Body armor in use in Iraq and Afghanistan has been through seven improvements, said Maj. Gen. Jeffery Sorenson, during a news conference after the hearing.  "We've been continuing to improve [the body armor] over time, taking advantage of technology and lightweight composites," he said. However, each improvement in protection must be weighed against the increased hindrance to the soldier’s effectiveness, he said.

The Pentagon is under increased scrutiny regarding the efficacy of body armor issued after the results of an unreleased study were made public showing that as many as 80 percent of Marines killed in Iraq from wounds to the upper body could have survived had they been wearing an expanded version of the current standard issue Interceptor body armor.

The report studies a small number of Marine fatalities in Iraq, showing that out of the 93 cases studied, 74 were struck by bullets and shrapnel in areas of the torso unprotected by the bullet-resistant ceramic vests, primarily in the sides and shoulders.

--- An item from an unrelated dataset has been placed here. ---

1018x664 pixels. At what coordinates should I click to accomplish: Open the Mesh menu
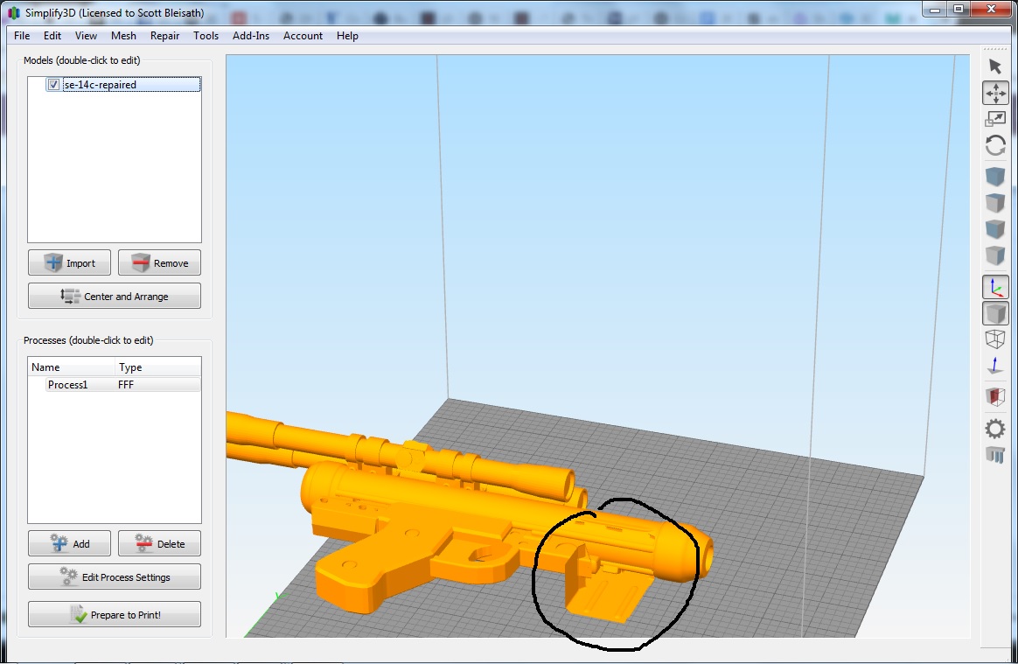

The unreleased report was first published by Defense Watch, a news service carried by the Web site “Soldiers for Truth.”  The New York Times confirmed the Web site’s report in a story carried Saturday. 

The Pentagon declined comment to both the Times and Defense Watch, saying any discussion of the study would aid the enemy.

Democrats fired a series of broadsides at the White House over the report, leading Sen. John Warner, D-Va., chairman of the Senate Armed Services Committee, to call the closed-door session Wednesday.

"The number of lives lost to inadequate armor could reach the hundreds if Army deaths attributable to inadequate armor not included in this survey are counted as well," said Sen. Hillary Rodham Clinton, D-N.Y., a member of the Armed Services Committee, in a letter to Warner.  "Lives may have been needlessly lost because of inadequate equipment."  Clinton said that the extra protection for the body armor would cost just $260 per soldier.

Pentagon sources told NBC News that Army officials would explain to the Senate panel that enhancements for the vests are already under way, including improved and slightly heavier ceramic plates for front and back. Preparations are also under way for production of smaller pouches and plates to allow for better individual coverage for the sides.

The Army is making changes to body armor, said Col. Thomas Spoehr, who is in charge of supplying body armor to the field, but those changes have to be weighed against any particular mission.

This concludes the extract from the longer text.